Reputation: 2834
I'm creating a grammar for a subset of Java, and seem to be running into an issue in which my grammar is considered ambiguous by ANTLR (or well, I think that's the reasoning behind the error at least).
Here is the relevant portion of my grammar:
expr : (op=MINUS | op=NOT) expr exprPrime -> ^(Expr $op expr exprPrime)
| NEW ID OPEN_PAREN CLOSE_PAREN exprPrime -> ^(Expr NEW ID OPEN_PAREN CLOSE_PAREN exprPrime)

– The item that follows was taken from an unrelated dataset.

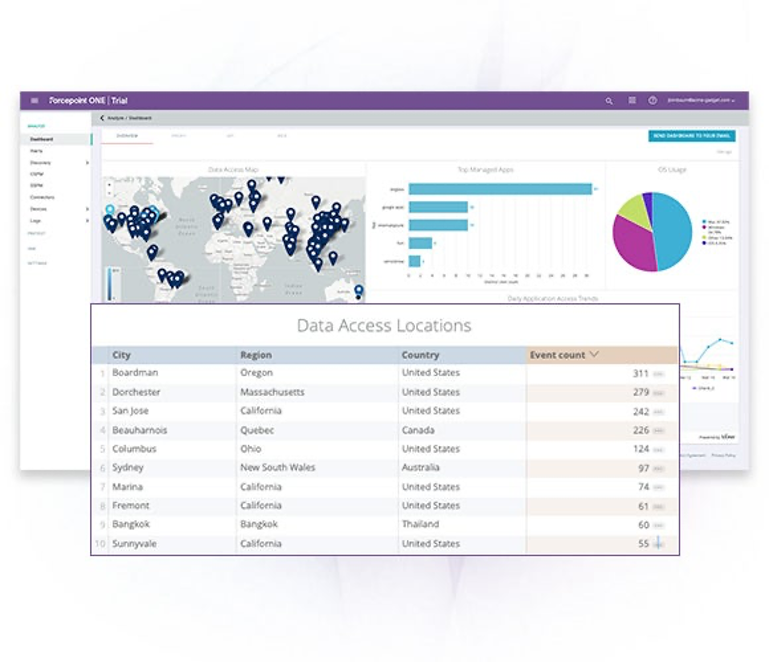Zoom in on the Data Access Map
The image size is (769, 662).
point(109,185)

| ID exprPrime -> ^(Expr ID exprPrime)
| THIS exprPrime -> ^(Expr THIS exprPrime)
| INTEGER exprPrime -> ^(Expr INTEGER exprPrime)
| NULL exprPrime -> ^(Expr NULL exprPrime)
| TRUE exprPrime -> ^(Expr TRUE exprPrime)
| FALSE exprPrime -> ^(Expr FALSE exprPrime)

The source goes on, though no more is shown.